A two-year lectureship at Cambridge University in Tropical Agriculture and Land Use, for post-graduate students destined for Colonial Dependencies, was preceded by a two year assignment in North Nyanza Province of Kenya and travel elsewhere in East and West Africa. It was during his time at Cambridge that Fergus Wilson successfully applied for the Chair of Agriculture at the University College of East Africa at Makerere in Uganda. In 1952, he took up this new job on what was to be the most eventful and successful period of his entire working career.
Fergus had developed very clear ideas on the need for locally trained agricultural graduates in East Africa, capable of helping the African small-scale peasant farmer. Up to this time, the only way to equip selected Africans for work in the agricultural sector was to send them to study at universities in Britain and elsewhere. On his arrival at Makerere. Fergus was to find very limited resources available and an extremely small department of only three students, dealing with the teaching of agriculture at the diploma level.
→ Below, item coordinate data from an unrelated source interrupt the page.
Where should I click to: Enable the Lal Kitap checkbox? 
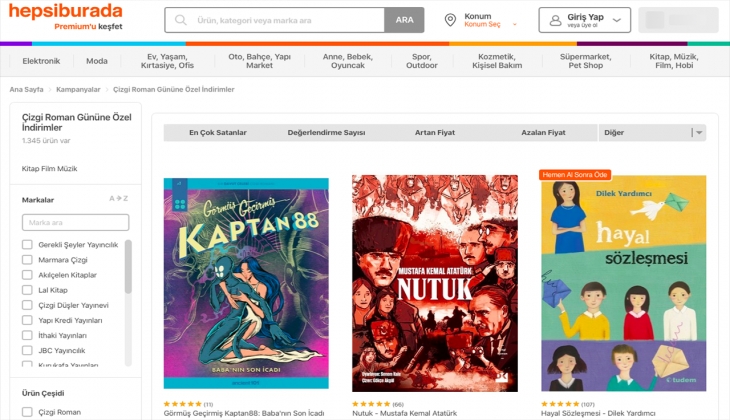[x=28, y=290]
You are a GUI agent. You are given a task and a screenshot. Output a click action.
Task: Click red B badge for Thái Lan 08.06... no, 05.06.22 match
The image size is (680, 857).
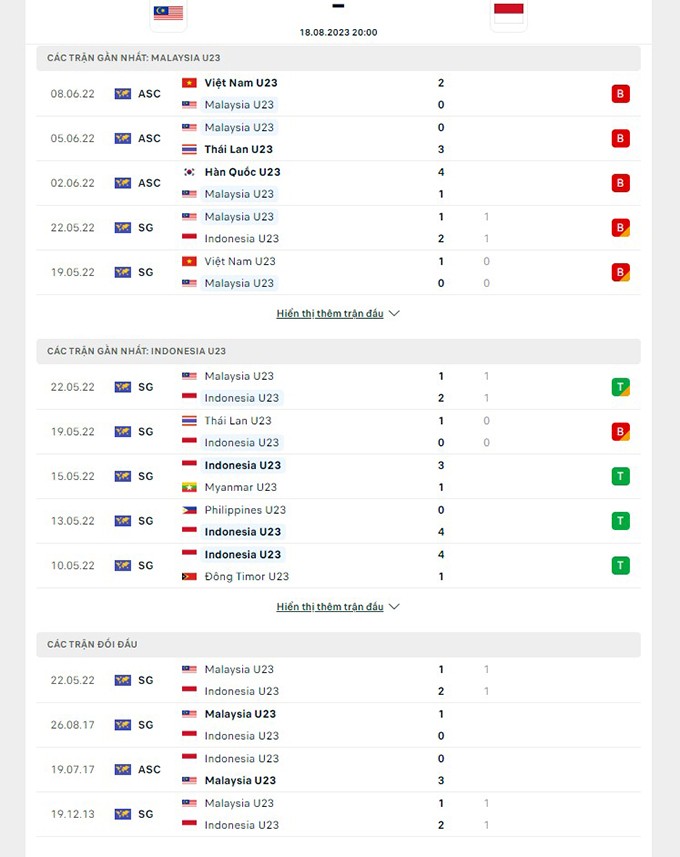[621, 138]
Most of the practical work was undertaken at research institutes of the Department of Agriculture in Uganda. It was a daunting prospect but Fergus had the vision, dedication, perseverance and determination to succeed. Seeking support, administrative and financial, 0f the East African and British Governments for his new Faculty; recruiting the academic and related staff; constructing the faculty buildings, lecture theatres and laboratories; obtaining the land and developing the University farm; and, finally, establishing a University degree course in agriculture, independent of London University - all these achievements, almost incredible for one man, were accomplished over the course of 12 years.
In 1964, Fergus Wilson took up a new assignment, with the Food and Agriculture Organization of the United Nations, and moved to Rome where he was appointed Branch Chief of Agricultural Education and, subsequently, Chief of the Agricultural Education, Extension and Rural Youth Service. During this period, he made a substantial contribution to the development of agricultural education in many countries of the world involving close collaboration with the UNESCO and ILO organizations of the U.N. He retired in 1971, following a most successful World Conference on Agricultural Education, held in Copenhagen.
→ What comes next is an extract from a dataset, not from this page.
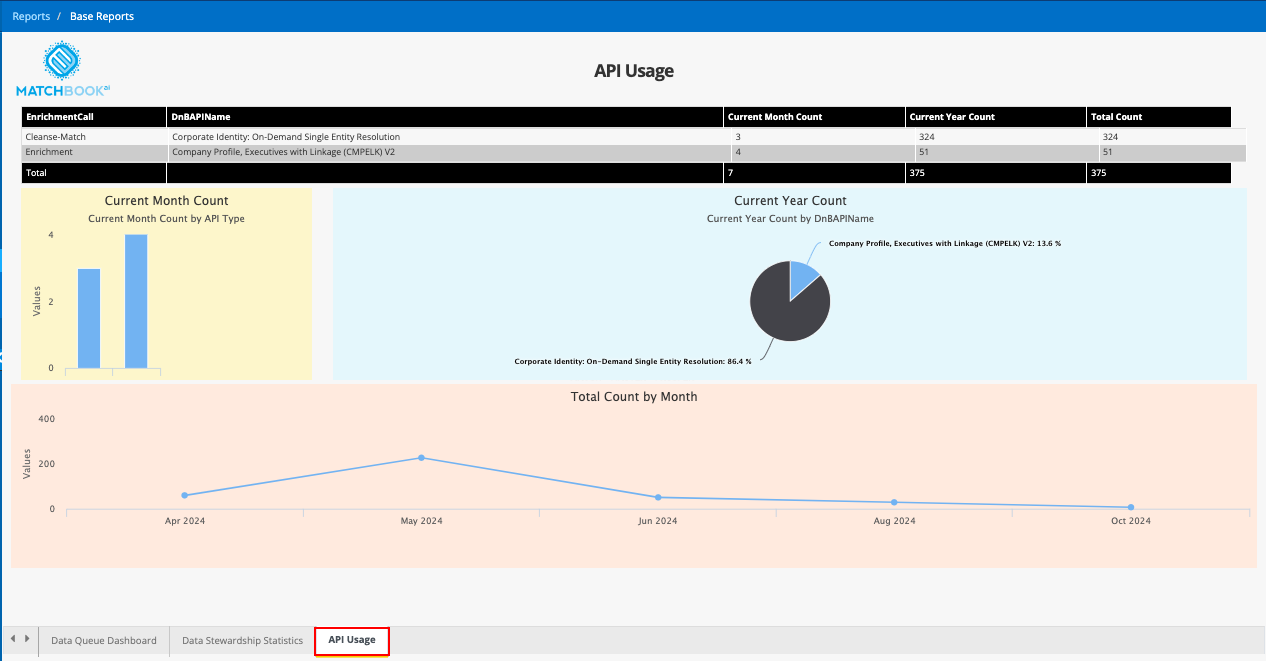
Task: Switch to the Data Queue Dashboard tab
Action: (104, 640)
In his youth and whilst an undergraduate at Cambridge, Fergus was a keen sportsman, coxing the FitzWilliam House Ist VIII to victory in the Lent races of 1928 and 1929. He was an accomplished player of the cello and played in many concerts organized by the University Music Society. He was an enthusiastic fly fisherman, a lifelong hobby, and he was a perfectionist when it came to tying flies. He was also a superb photographer and examples of his beautiful photographs, taken in Zanzibar and elsewhere in Africa, are still to be found in East Africa and many are included in the Memoirs he has recently completed, and which are now lodged in the British Library. The originals of his photographs are with the Commonwealth Section of Cambridge University Library.
Fergus Wilson was very happily married to Hilda Marriott for over 55 years until her death in 1991. In 1996 he married Jennifer Glazier, who survives him along with three sons from his first marriage.